Enfin, il y a l'industrie aérienne, qui joue un rôle important dans un pays aussi vaste. Environ 700 des 1 100 avions civils russes sont d'origine étrangère. La Russie devra sacrifier une grande partie de sa flotte, pour trouver des pièces de rechange, afin que les avions restants puissent voler. Même les avions produits en Russie sont dépendants des technologies et du matériel des pays occidentaux. Ainsi, il est estimé aujourd’hui que 95% de la flotte aérienne russe n’est pas en mesure d’être réparée ou entretenue correctement. Et la liste pourrait continuer : perte d'accès aux marchés financiers, exclusion de la Russie des grands réseaux internationaux de recherche (comme le CERN par exemple), fuite massive des cerveaux et des élites russes... L'isolement scientifique, économique et technologique de la Russie constitue une perte majeure pour le pays à moyen terme. 
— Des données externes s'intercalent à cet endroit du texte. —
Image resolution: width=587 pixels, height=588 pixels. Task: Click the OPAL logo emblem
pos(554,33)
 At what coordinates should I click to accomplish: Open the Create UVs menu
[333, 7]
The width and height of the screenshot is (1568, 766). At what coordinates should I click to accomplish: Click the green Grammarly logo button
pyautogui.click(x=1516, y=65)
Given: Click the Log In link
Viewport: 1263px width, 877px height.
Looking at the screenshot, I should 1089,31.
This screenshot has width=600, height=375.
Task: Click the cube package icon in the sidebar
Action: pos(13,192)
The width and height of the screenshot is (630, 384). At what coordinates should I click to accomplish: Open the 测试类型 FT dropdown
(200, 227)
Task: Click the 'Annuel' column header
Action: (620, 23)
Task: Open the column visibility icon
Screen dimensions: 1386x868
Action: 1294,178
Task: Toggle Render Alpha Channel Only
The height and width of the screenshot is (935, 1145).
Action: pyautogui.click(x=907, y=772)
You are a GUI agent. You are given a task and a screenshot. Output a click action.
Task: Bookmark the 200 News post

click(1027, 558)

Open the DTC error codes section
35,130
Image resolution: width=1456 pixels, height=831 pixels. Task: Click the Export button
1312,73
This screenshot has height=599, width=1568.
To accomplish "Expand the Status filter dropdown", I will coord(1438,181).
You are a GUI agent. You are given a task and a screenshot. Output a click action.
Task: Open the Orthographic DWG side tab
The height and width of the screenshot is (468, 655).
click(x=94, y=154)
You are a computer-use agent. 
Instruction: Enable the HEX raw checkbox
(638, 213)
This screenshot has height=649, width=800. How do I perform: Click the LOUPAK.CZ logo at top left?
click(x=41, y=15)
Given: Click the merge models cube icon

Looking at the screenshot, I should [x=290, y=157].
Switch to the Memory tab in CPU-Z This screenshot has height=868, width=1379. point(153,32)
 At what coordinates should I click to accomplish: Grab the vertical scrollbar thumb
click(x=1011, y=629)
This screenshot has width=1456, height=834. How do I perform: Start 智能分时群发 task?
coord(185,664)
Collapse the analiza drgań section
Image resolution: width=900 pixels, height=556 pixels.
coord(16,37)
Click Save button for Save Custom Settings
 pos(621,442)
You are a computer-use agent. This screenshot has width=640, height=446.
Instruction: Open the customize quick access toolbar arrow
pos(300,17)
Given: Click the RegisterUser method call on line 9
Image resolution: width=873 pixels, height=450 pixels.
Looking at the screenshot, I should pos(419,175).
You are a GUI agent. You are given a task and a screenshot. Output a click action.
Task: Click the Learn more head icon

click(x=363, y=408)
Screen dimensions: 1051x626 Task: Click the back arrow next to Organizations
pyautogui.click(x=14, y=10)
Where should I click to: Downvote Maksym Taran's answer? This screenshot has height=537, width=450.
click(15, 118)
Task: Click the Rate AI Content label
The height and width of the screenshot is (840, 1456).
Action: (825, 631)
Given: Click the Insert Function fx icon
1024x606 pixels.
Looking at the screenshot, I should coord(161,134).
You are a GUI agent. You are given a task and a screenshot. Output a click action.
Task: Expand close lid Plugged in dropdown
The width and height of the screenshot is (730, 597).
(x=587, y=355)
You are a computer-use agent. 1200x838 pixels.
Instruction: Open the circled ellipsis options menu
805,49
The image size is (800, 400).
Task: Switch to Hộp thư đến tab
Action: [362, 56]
En ce qui concerne le commerce international, l'alternative offerte par la Chine à l’économie russe reste limitée : alors que ses importations en provenance de Russie ont augmenté (principalement par le biais d'importations énergétiques plus importantes), les exportations chinoises vers la Russie ont diminué dans des proportions comparables à celles des pays occidentaux.  

Ainsi, à moyen terme, les sanctions ont un impact important sur les ressources dont la Russie dispose pour mener la guerre. En 2022, le PIB de la Russie a chuté de plus de 2%, selon les calculs du Fonds monétaire international. 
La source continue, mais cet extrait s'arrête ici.